Paul Richter verbringt seine Tage zunehmend in einer Traumwelt. Seit ihn seine Freundin verlassen und er auch seinen Job verloren hat, ist die Fernsehserie „Die Porto Bello Girls“ das einzige, das seinen Tagen noch etwas Struktur verleiht. Zu ihren Protagonisten hat er intensivere Beziehungen aufgebaut, als zu den meisten realen Menschen. Zu seiner Familie, bestehend aus seinem Vater und der 18 jährigen Schwester Eva, lebt er sehr distanziert.

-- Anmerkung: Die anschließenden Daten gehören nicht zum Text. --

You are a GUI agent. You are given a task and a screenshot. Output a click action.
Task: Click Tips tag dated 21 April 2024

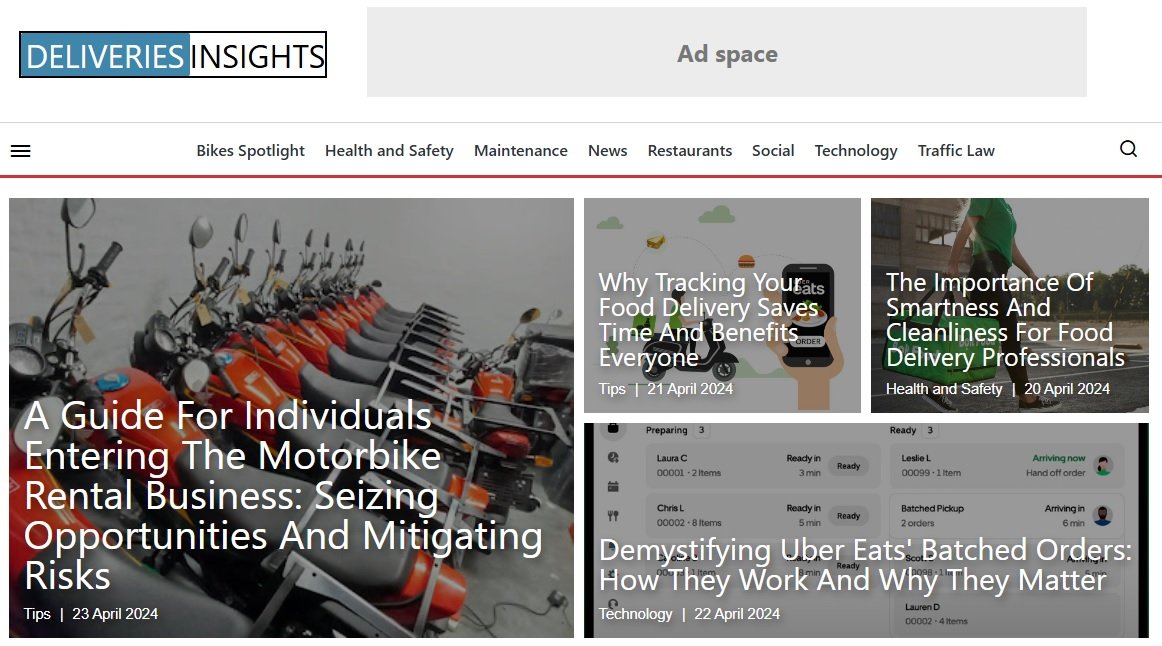click(612, 389)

Die Handlung setzt am Wochenende ein, an dem sich Paul mit einer einzigen Folge der Porto Bello Girls aus der ersten Staffel begnügen muss. Trotzdem begegnet er ihren Protagonisten regelmäßig in seinen Tagträumen, in die er beim Musikhören, Fernsehen, Puzzlespielen und Spazierengehen abgleitet. Vermischt mit realen Personen und Ereignissen hat er sich eine positive Fluchtrealität zurecht gebastelt, einige ihrer Elemente begleiten ihn schon seit Kindertagen.

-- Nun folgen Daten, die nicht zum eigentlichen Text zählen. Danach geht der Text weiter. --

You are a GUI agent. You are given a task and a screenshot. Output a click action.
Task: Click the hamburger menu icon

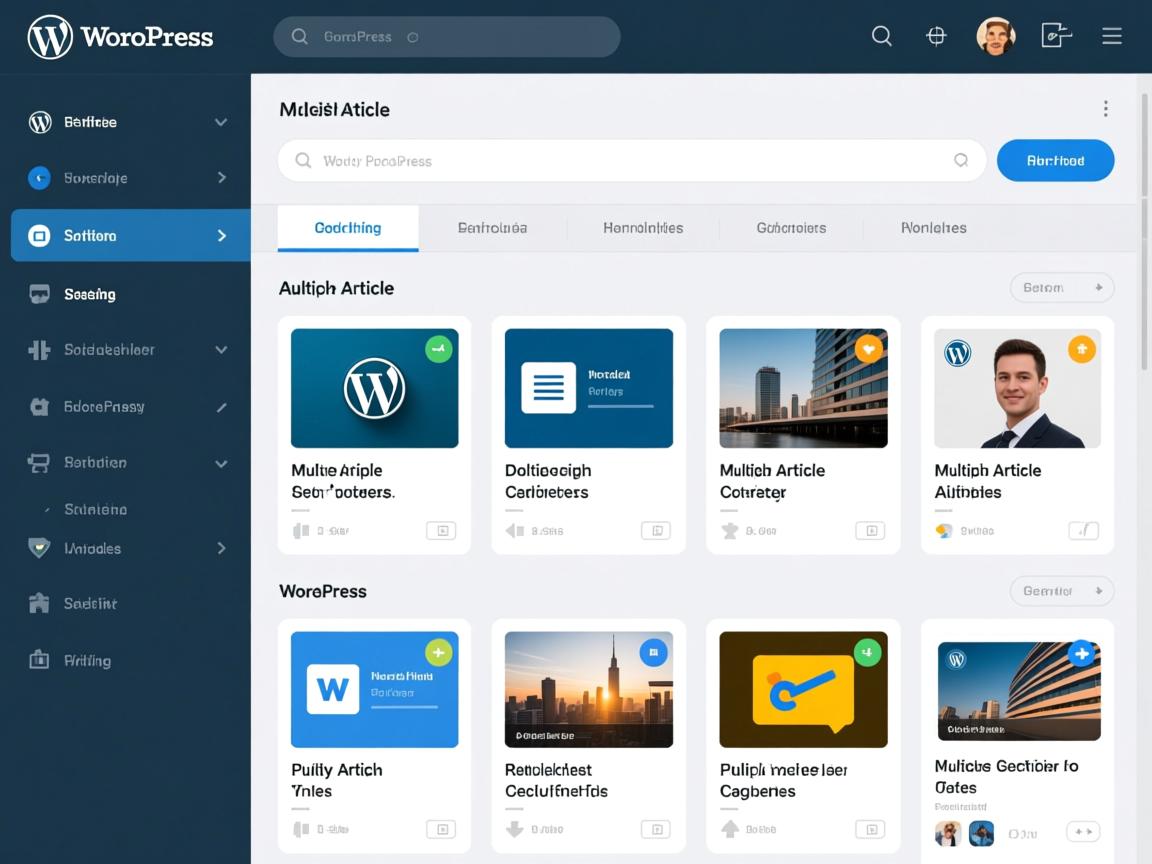pos(1111,37)
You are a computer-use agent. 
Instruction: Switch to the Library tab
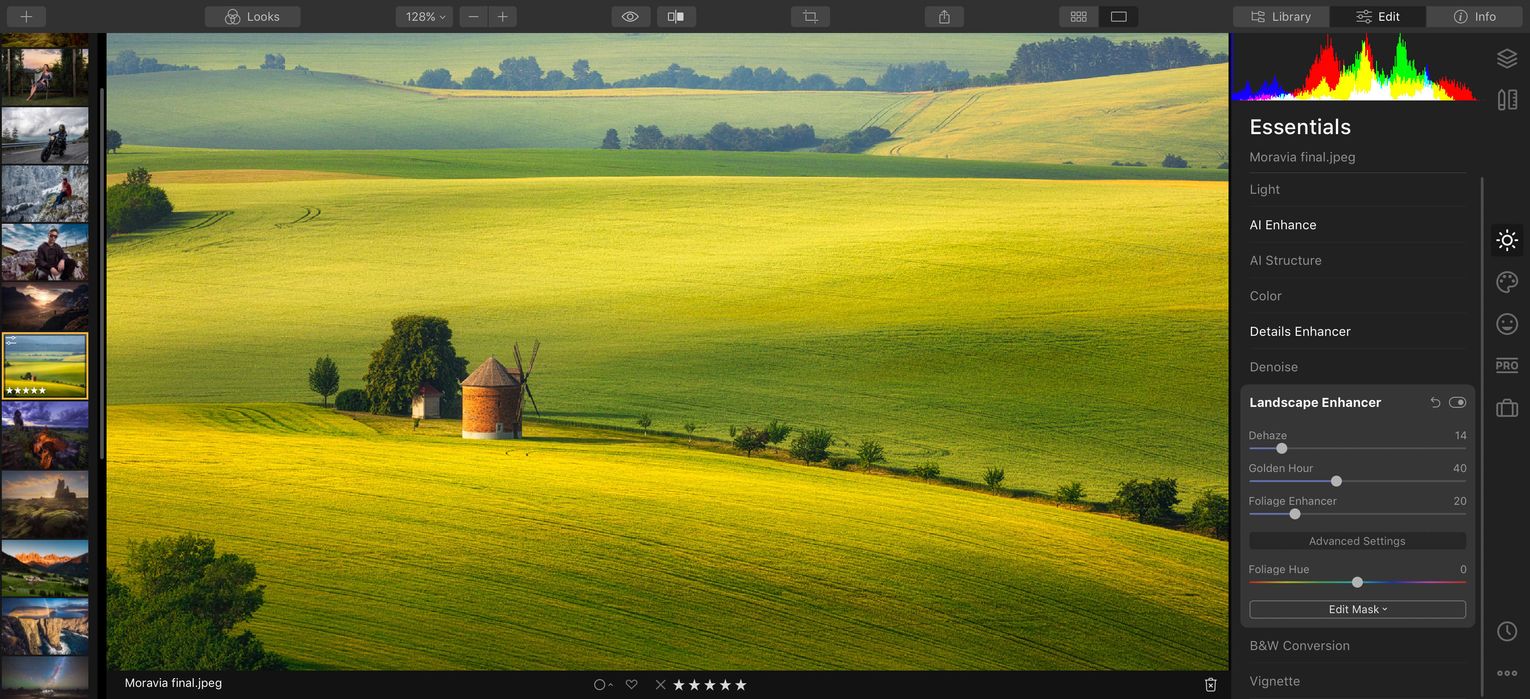(1281, 16)
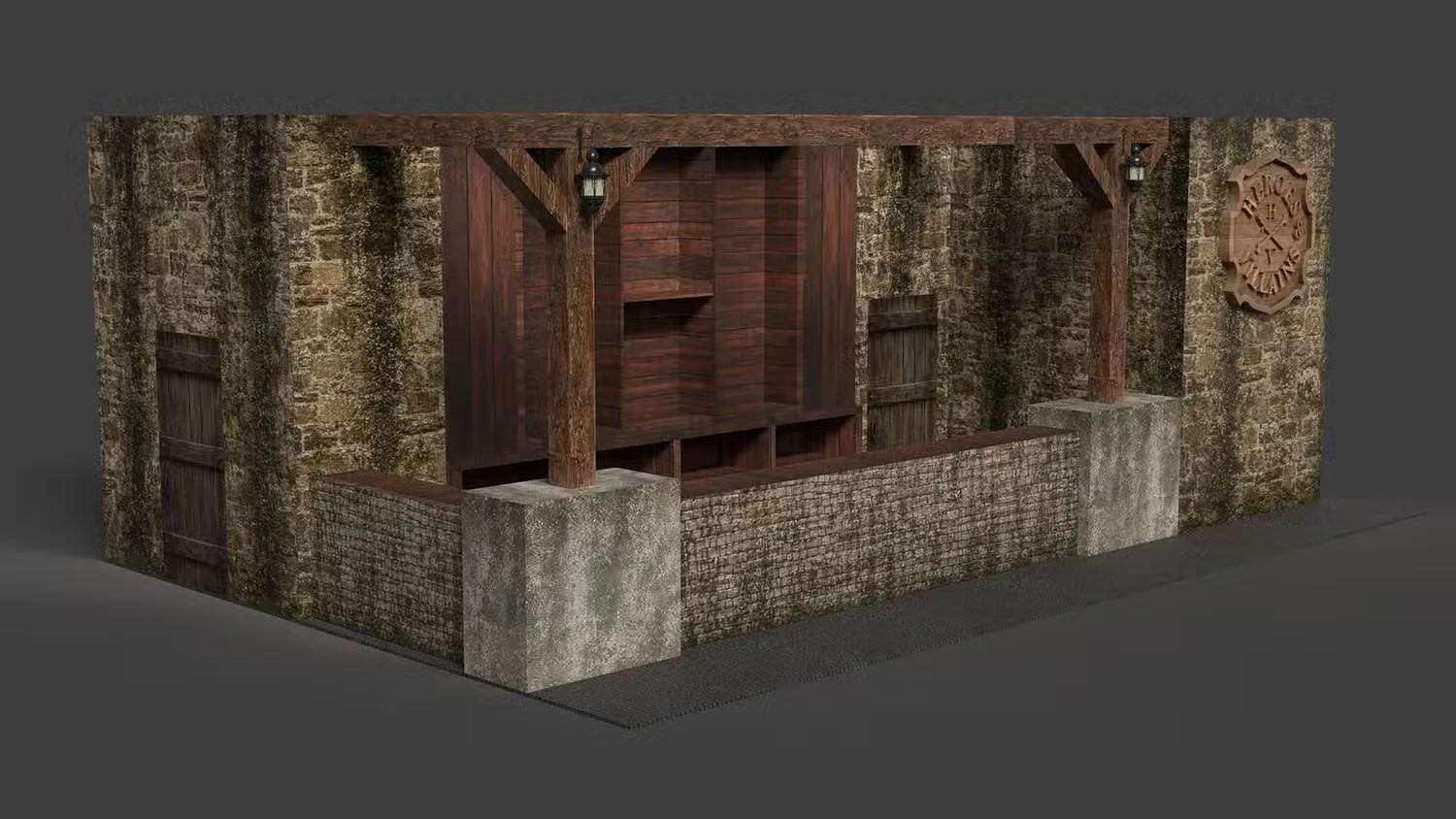Click the short brick counter left segment
This screenshot has width=1456, height=819.
[x=388, y=563]
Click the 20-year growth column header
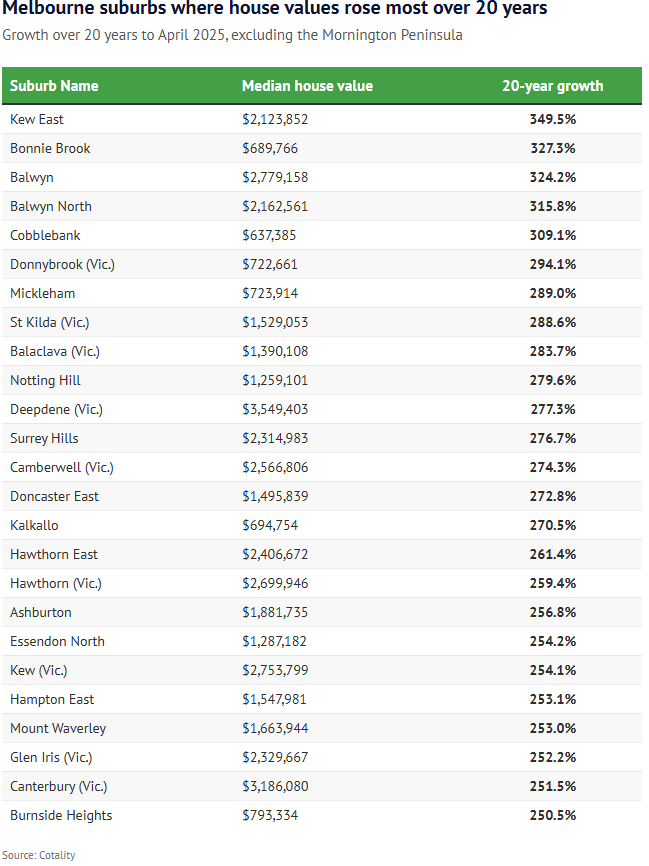649x866 pixels. (552, 86)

Paul hasst schon jetzt den neuen Job, den er in einer Woche antreten muss, dafür wartet er sehnsüchtig auf Montag Abend, den Beginn der neuen Staffel, von der er sich vor allem erwartet, dass die beiden Hauptcharaktere Amalia und Greg endlich zusammen kommen werden. Als diese Hoffnung jäh zerstört wird, gerät Pauls Weltbild gehörig ins Wanken. Jetzt ist er auch in Porto Bello nicht mehr glücklich. Er weigert sich, den Verlauf der Serie zu akzeptieren und zimmert sich alternative Versionen zurecht. Durch die massive Störung seiner Fluchtrealität beginnt auch jener Mechanismus immer schlechter zu arbeiten, durch den es Paul gelungen ist, das größte Trauma seines Lebens zu verdrängen. Den Tod seiner Mutter bei Evas Geburt. Er findet zwar alle möglichen Gründe, seine Schwester abzulehnen, an den wahren Auslöser jedoch, kann er sich nur noch in seinen Träumen erinnern. Morgens erwacht er mit einem schwammigen Gefühl im Kopf, aber ohne Erinnerung an die Träume der vergangenen Nacht. Immer öfter muss ihn der selbe Mechanismus nun auch von Tagträumen erlösen, in denen er das Thema Mutter streift. Das steigert sich bis zum großen Schock am Freitag: In der Serie wird Greg möglicherweise sterben, womit für Paul alle seine Alternativen unträumbar werden würden. Paul flüchtet nach Porto Bello, findet dort aber niemanden, bis auf einen Schamanen, der ihn mit der bitteren Realität seines Lebens konfrontiert. Von dieser Erkenntnis schockiert, entscheidet sich Paul dafür, nicht mehr in die Realität zurück zu kehren.